On Tue, Feb 15, 2022 at 12:15 AM Ion Alberdi <ion(dot)alberdi(at)pricemoov(dot)com>
wrote:

> Hello to all,
>
> One of the use cases we need to implement requires
> storing and query-ing thousands (and more as the product grows) of csv
> files
> that have different schema-s (by schema we mean column names and their
> type).
>
> These csv would then need to be maintained with operations like:
> - add column,
> - add row,
> - delete row,
> - read: filter/sort/paginate,
> - write: edit column values.
>
> Let's assume that we store the definition of each schema in a dedicated
> table,
> with the schema defined in a json column.
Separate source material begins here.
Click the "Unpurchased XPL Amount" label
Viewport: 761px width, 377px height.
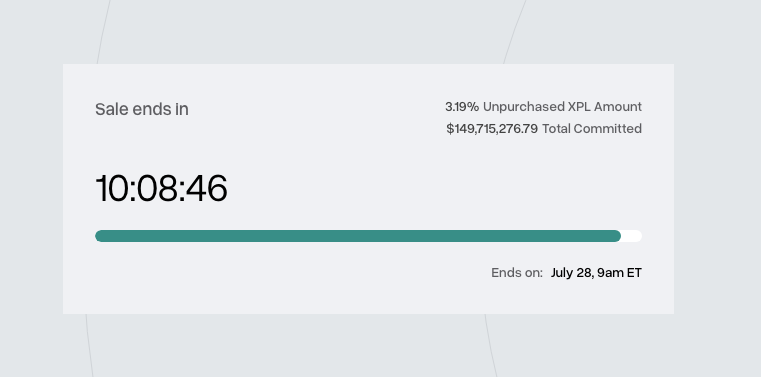pyautogui.click(x=562, y=106)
With this schema we'll be able
> translate the read/write/update queries to these imported csv files into
> related SQL queries.
>
> The remaining question is how to store the data of each file in the DB.
>
> As suggested by https://www.postgresql.org/docs/10/sql-copy.html there is
> a way to import a csv in its own table. By using this approach for each
> csv-s we see:
>
> Pros:
> - All postgresql types available:
> https://www.postgresql.org/docs/9.5/datatype.html,
> - Constraints on columns, among others unicity constraints,
> that makes the DB guarantee rows will not duplicated (relevant to the
> add row use case),
> - Debuggability: enables using standard SQL to browse csv data,
> - Can reuse existing libraries to generate dynamic SQL queries [1]
>
> Cons:
> - Need to have as many tables as different schemas.
>
> Another solution could consist of implementing a document store in
> postgresql,
> by storing all columns of a row in a single jsonb column.
>
> Pros:
> - Single table to store all different imported csv-s.
>
> Cons:
> - Less types available
> https://www.postgresql.org/docs/9.4/datatype-json.html,
> - No constraint on columns, (no unicity or data validation constraints
> that should be delegated to the application),
> - Ramp-up on json* functions, (and I wonder whether there are libraries
> to safely generate dynamic SQL queries on json columns),
> (- Debuggability: this is not such a big con as json_to_record enables
> going back to a standard SQL experience)
>
> Based on this first pro/con list, we're wondering about the scalability
> limits faced by postgresql instances getting more tables in a given DB.
>
> Browsing the web, we saw two main issues:
> - One related to the OS "you may see some performance degradation
> associated
> with databases containing many tables. PostgreSQL may use a large number
> of
> files for storing the table data, and performance may suffer if the
> operating
> system does not cope well with many files in a single directory." [1]
> - Related to that, the fact that some operations like autovacuum are O(N)
> on number of tables [3]
>
> On the other hand, reading timescaledb's architecture
> https://docs.timescale.com/timescaledb/latest/overview/core-concepts/hypertables-and-chunks/#partitioning-in-hypertables-with-chunks
> "Each chunk is implemented using a standard database table."
> it seems that their platform took such a direction, which may have proved
> the scalability of such an approach.
>
> My question is thus the following:
> how many of such tables can a single postgresql instance handle without
> trouble [4]?
>
> Any challenge/addition to the pro/cons list described above would be very
> welcome too.
>
>
Given that no matter what answer the community can give you about the
number of tables per DB is reasonable, if your project is successful,
you'll probably exceed that limit eventually. Why not plan for federation
at the start (a little, at low cost) by including the PG server URL and DB
name where the CSV is stored in your CSV table schema store? That way, for
now, you just store CSVs in the current PG server/DB, and should it get
overwhelmed, it's relatively easy to just point accessors to a different
server and/or DB in the future for some CSV resources? The main upfront
increased cost is that you'll need to solve for credential management for
the various PG servers. If you're in AWS, "Secrets Manager" would work -
but there are lots of equivalent solutions out there.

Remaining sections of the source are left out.